======== Trecho extraído

Aqueles que desafiarem o Estado serão, prevejo, decapitados um a um. A esperança vã de que o Estado tolere aqueles que obedecem silenciará muitos que já foram condenados.

“A inocência universal”, escreve Aleksandr Solzhenitsyn em O Arquipélago Gulag, “também deu origem à omissão universal. Talvez  não  te levem? Talvez tudo isto passe.”

“A maioria fica quieta e ousa ter esperança”, escreve. “Se não é culpado, como podem prendê-lo?  É um erro!”

"A esperança fortalece ou enfraquece o homem?", questiona Soljenítsin. "Se os condenados de cada cela se tivessem unido contra os carrascos quando estes entrassem e os estrangulado, isso não teria posto fim às execuções mais cedo do que os apelos ao Comité Executivo Central de Toda a Rússia? Quando já se está à beira da morte, porque não resistir?"

"Mas não estava tudo predestinado desde o momento da detenção?", questiona. "Ainda assim, todos os prisioneiros rastejaram de joelhos pelo caminho da esperança, como se as suas pernas tivessem sido amputadas".

Os regimes totalitários promulgam amplos decretos de segurança, desde o Artigo 58:10 de Estaline até à  Lei das Práticas Maliciosas dos Nazis, para se darem poderes abrangentes para atacar qualquer pessoa indiscriminadamente.

================

# [Tarefas]
• A. No trecho sobre a esperança diante do Estado, que duas leis são dadas como exemplos de decretos de segurança de regimes totalitários?
• B. Prossiga o trecho sobre a esperança diante do Estado a partir da última frase apresentada.

======== Dados fornecidos

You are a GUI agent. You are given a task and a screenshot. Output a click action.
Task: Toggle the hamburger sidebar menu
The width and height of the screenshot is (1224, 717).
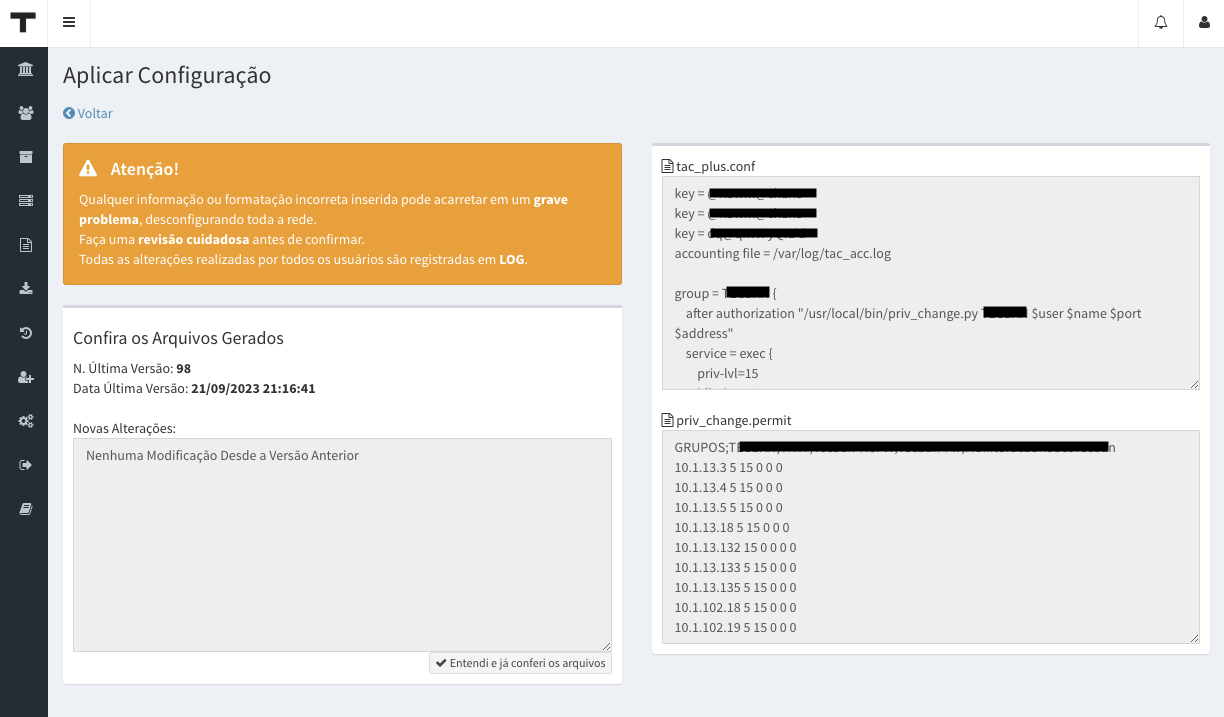pyautogui.click(x=69, y=23)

================

# [Resultados do exercício]
• A. O Artigo 58:10 de Estaline e a Lei das Práticas Maliciosas dos Nazis.

• B.
O memorando expõe com detalhes assustadores o que presumi na minha  coluna , "Agora Somos Todos Antifa", estar por detrás da designação da Antifa como grupo terrorista pela administração Trump. A designação permite ao Estado rotular todos os dissidentes como apoiantes da Antifa e processá-los como terroristas.

O memorando diz que as agências estaduais e federais, adotando "uma nova estratégia de aplicação da lei", vão "investigar e perturbar as redes, entidades e organizações que fomentam a violência política para que as autoridades possam intervir em conspirações criminosas antes que resultem em atos políticos violentos". Estas "estruturas organizadas, redes, entidades, organizações e fontes de financiamento", promete o memorando, serão dissolvidas e erradicadas.

Esta será uma guerra preventiva. Será travada contra os indivíduos – James Comey, John Bolton, George Soros e Reid Hoffman – e instituições, incluindo o Partido Democrata – que Stephen Miller rotulou  de  "organização terrorista" –, universidades e os media, que ameaçam o controlo absoluto de Trump no poder.

Não se trata simplesmente de uma guerra contra a esquerda, que é uma força marginal e ineficaz na sociedade americana, mas de uma guerra contra os restos das nossas instituições liberais e aqueles que as apoiam. Uma vez neutralizadas estas instituições do establishment e os seus representantes, nós, à esquerda, seremos os próximos.

O memorando instrui as agências federais de segurança a deter, "questionar e interrogar" indivíduos suspeitos ou acusados ​​de "violência política ou ilegalidade". Exige que o Internal Revenue Service (IRS) retire o estatuto de isenção fiscal às organizações se forem vistas pelo estado como "financiadoras diretas ou indiretas de violência política ou terrorismo doméstico" e as denuncie ao "Departamento de Justiça para investigação e possível processo".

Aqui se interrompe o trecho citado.